Не прошло еще и пяти лет, как закончилась война. Люди жили в беспрерывных трудах и заботах, чтобы восстановиться после ужасных военных потерь.. У колхозников стол был скуден, однообразен, а семьи многодетные, и ребятишки, мои сверстники, по-нынешнему ДЕТИ ВОЙНЫ, редко когда видели конфеты. Их запах можно было ощутить только  в сельском  магазинчике. Там, в картонных серых ящиках, искрились под светом керосиновых ламп нагие, без бумаг, карамельки. По форме это были «подушечки», но разнообразные по цвету. Но денег у людей не было. Не до сладостей. Как-нибудь бы прожить и восстановить порушенное.

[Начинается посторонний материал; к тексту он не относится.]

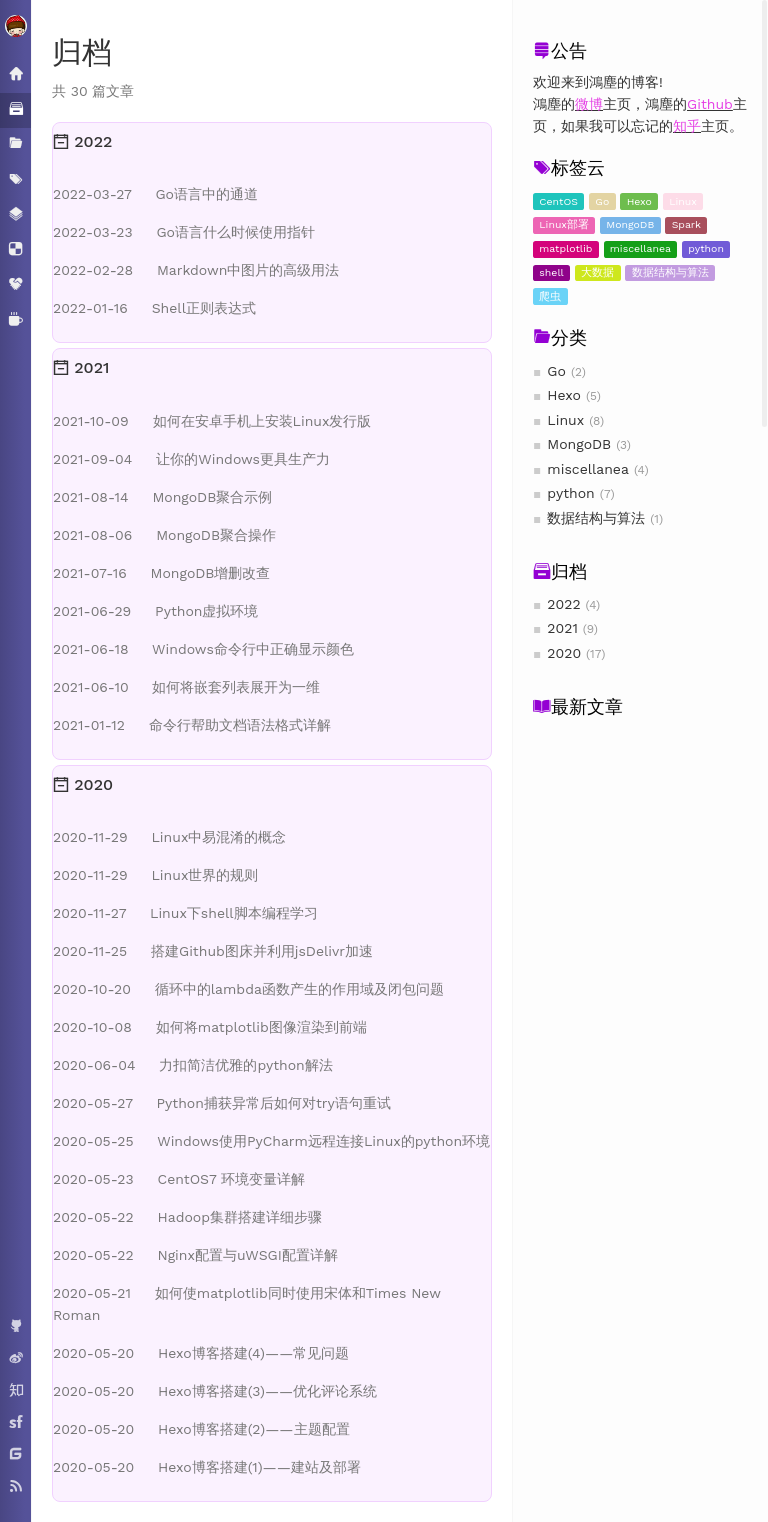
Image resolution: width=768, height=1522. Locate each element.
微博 (589, 104)
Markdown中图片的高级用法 (196, 270)
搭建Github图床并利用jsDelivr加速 (213, 951)
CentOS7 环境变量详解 (179, 1179)
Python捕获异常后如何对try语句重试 (222, 1103)
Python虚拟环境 (155, 611)
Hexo (639, 201)
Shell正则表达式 (154, 308)
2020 (564, 653)
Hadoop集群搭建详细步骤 (187, 1217)
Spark (686, 224)
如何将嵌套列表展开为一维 (186, 687)
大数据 (597, 272)
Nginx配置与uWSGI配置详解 (195, 1255)
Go (602, 201)
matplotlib (565, 248)
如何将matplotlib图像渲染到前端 (210, 1027)
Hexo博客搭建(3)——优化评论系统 (215, 1391)
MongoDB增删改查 (162, 573)
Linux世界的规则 (155, 875)
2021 (562, 628)
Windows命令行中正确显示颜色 (203, 649)
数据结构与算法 (670, 272)
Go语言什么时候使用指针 (184, 232)
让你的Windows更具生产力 (191, 459)
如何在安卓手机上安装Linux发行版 (212, 421)
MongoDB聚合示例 (162, 497)
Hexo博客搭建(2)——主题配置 (201, 1429)
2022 (563, 604)
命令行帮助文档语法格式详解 (192, 725)
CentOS (558, 201)
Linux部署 (564, 224)
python (706, 248)
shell (551, 272)
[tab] (272, 142)
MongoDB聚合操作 (164, 535)
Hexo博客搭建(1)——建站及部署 (207, 1467)
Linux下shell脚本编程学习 (185, 913)
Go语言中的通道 (155, 194)
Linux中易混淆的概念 (169, 837)
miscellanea (640, 248)
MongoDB (630, 224)
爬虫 (550, 296)
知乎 (687, 126)
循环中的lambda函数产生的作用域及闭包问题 (248, 989)
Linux (683, 201)
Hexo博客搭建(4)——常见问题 (201, 1353)
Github (710, 104)
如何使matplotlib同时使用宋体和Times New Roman (247, 1304)
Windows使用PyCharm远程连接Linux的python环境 (271, 1141)
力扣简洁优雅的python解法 (193, 1065)
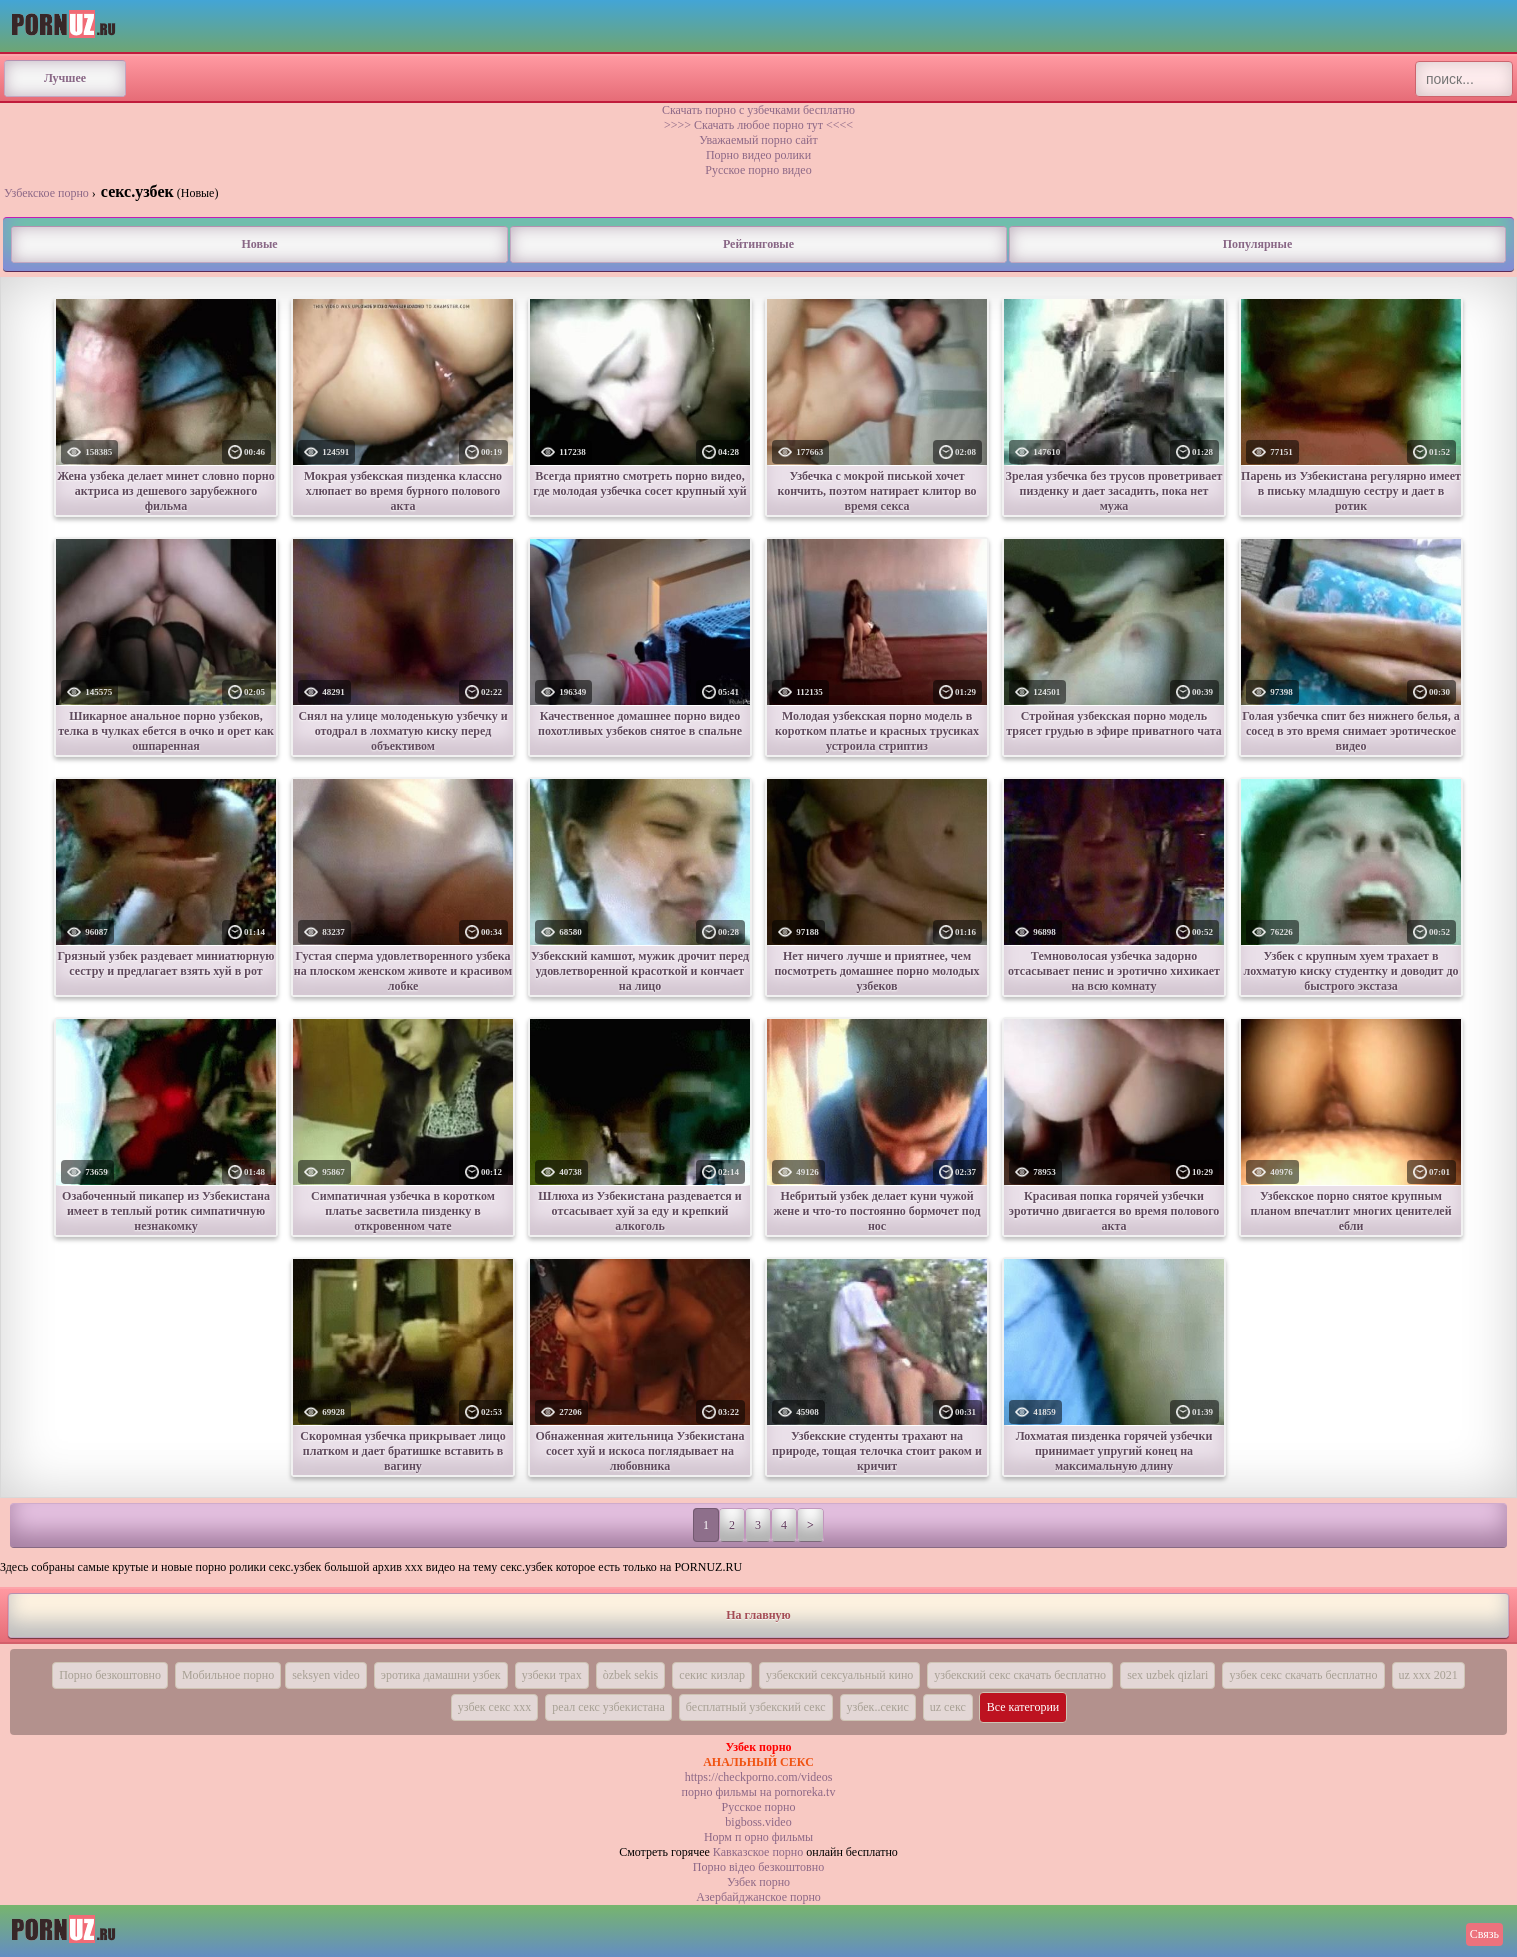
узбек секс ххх (495, 1707)
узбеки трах (552, 1675)
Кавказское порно (758, 1852)
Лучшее (65, 78)
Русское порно (759, 1807)
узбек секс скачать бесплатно (1303, 1675)
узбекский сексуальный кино (839, 1675)
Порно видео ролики (758, 155)
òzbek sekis (631, 1675)
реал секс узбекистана (608, 1707)
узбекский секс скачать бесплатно (1020, 1675)
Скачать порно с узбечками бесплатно (758, 110)
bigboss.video (758, 1822)
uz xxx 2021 (1428, 1675)
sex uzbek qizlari (1167, 1675)
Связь (1484, 1934)
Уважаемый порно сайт (758, 140)
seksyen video (326, 1675)
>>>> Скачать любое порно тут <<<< (758, 125)
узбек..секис (878, 1707)
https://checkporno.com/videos (759, 1777)
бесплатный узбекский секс (756, 1707)
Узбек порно (758, 1882)
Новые (259, 244)
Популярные (1257, 244)
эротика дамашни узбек (441, 1675)
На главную (758, 1615)
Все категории (1023, 1707)
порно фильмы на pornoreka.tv (759, 1792)
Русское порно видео (758, 170)
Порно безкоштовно (110, 1675)
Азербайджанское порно (758, 1897)
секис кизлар (712, 1675)
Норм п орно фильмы (758, 1837)
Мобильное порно (228, 1675)
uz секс (948, 1707)
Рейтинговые (758, 244)
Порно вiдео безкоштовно (758, 1867)
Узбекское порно (46, 193)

Ребятишки с нетерпением ожидали новогодних утренников в школе, где, помимо рассказанных возле ёлки стишков, каждому, кто весело топтался в хороводе, доставался целый кулёк с карамельными подушечками. Подушечки были начинены такой начинкой, что было жалко сразу, одним глотком её проглатывать. Конфеты для детишек по распоряжению председателя колхоза  под самое Новогодье привозил завхоз школы, рыжий веселый человечек, дед Федосий. Он сидел в дровнях на сухом сене, которым были присыпаны серые ящики с заветными карамельками. Такой же рыжий, как и завхоз, был конь, мадьярский мерин, доставшийся деду Федосию  в войну как трофей. Мерин, охромевший на войне, неторопливо трусил по выпавшей пороше, и за ним легко поспевала детвора.

Запах карамелек был всепобеждающий. Он рассеивал все другие: и лошадиный пот, и едкий смрад дедовского самосада, которым был пропитан дед насквозь. Он терпко пах им и тогда, когда   не курил. Только землянично-духовитый аромат лесного сена нежно смешивался с медовым духом карамелек. Детишки помогали деду разгружать ящики, заносили их в кабинет директора школы и шли домой готовиться к утренникам. Они с трудом засыпали в долгую зимнюю ночь, мечтая об утреннике, где им обязательно вручат кулек с заветными конфетами…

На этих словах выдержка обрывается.